Patient Doctor Relationships
Hester Hill Schnipper, LICSW, OSW-C Program Manager, Oncology Social Work
SEPTEMBER 28, 2017
The title of this entry really should be Patient Provider Relationships, but that does not have the same ring. I have often thought and spoken about the wonderful, treasured,unusual relationships that I--and many other oncology clinicians--share with our patients. Especially for social workers or other therapists, it is rare to have this kind of sharing and openness and shared sense of purpose and commitment. In Social Work school, we were taught to never share personal information. I remember a professor's advice: If a client asks you where you are going on vacation, you should respond: "Why do you want to know?". Even then, I could not imagine giving that answer.
If a patient asks me where I am going on vacation (and this naturally comes up when I have said I will be away for X time as we prepare to make the next appointment), I tell her. I don't go into details, and I surely don't carry on about my pleasure in the plans, but the appropriate human and polite response is to tell the truth.
I know some people for years. Some others, I know for years and years. Still others, I know well for a long time, don't see for maybe a decade, and then they come back into my life because of a new problem. I care about them all, and there have been some women through the years whom I have truly loved. They aren't really friends, of course, and I am ever careful about what I share about my own life.
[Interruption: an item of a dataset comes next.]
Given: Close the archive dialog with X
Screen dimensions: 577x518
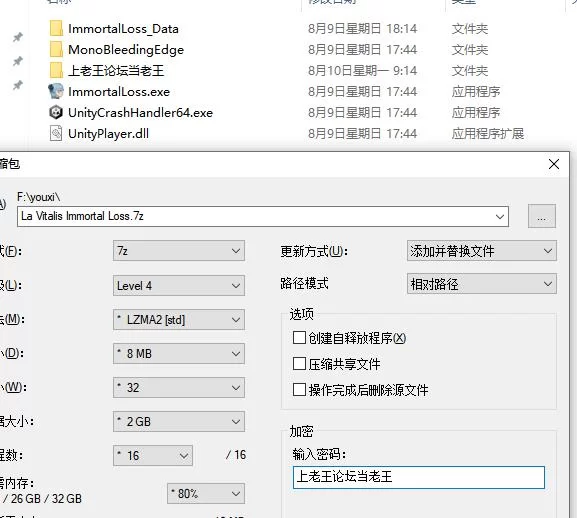Looking at the screenshot, I should 554,164.
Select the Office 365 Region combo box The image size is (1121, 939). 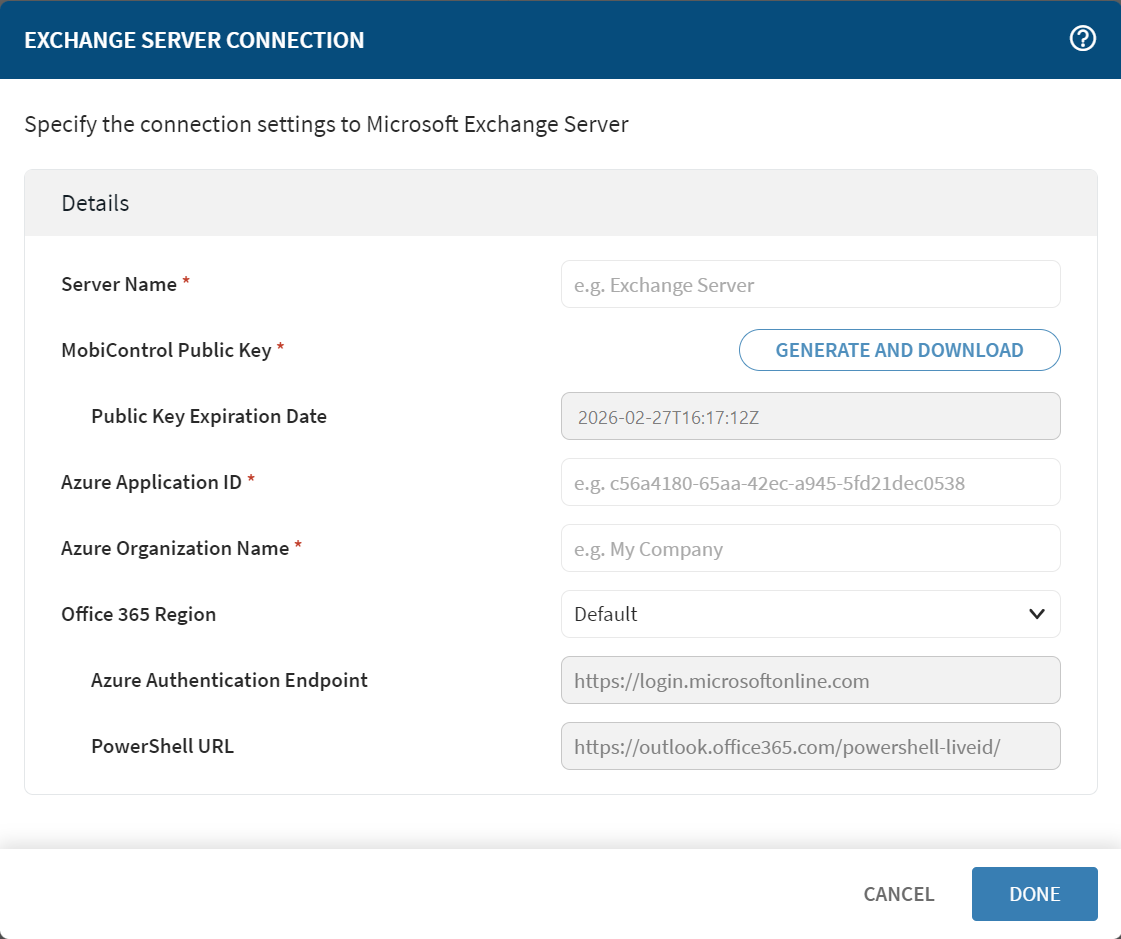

There are boundaries. Since we have seen one another weekly for years, it is natural that they know about the major milestones in my life as well as some more minor events. It is right to celebrate these very special connections.
This is an introduction to a very lovely essay by Lidia Schapira, MD. Her title also reminds me of my mother's lifelong conviction that there is very little in life that tea can't help.
Finding Ways to Celebrate the Joys of Living Over a Cup of Tea
· Lidia Schapira, MD, FASCO
The subject line of the email was direct: “will go on new med…ibrutinib no longer working…I am FINE and feeling uplifted.”
After reading this email, I immediately called Trish and asked how she was doing with the news. She recited the results of her recent lab tests and rattled off the name of a new medication. Her treatment would be followed by a brief planned hospitalization for observation. This fact alone surprised and amused her.
“The team couldn’t believe I had never been hospitalized for leukemia,” Trish announced. After living with leukemia for more than 30 years, this was going to be her first experience with the cancer ward.
“How are you doing?” I asked again, adding emphasis.
“I am FINE,” she said, slowly and deliberately. “I feel loved and supported…but…I’m worried about what will come next.”
Was this the beginning of the end? What if this new treatment didn’t work? What then? We settled into an old, familiar pattern of thinking aloud and discussing various possible outcomes. We didn’t solve the problem, but we both felt better.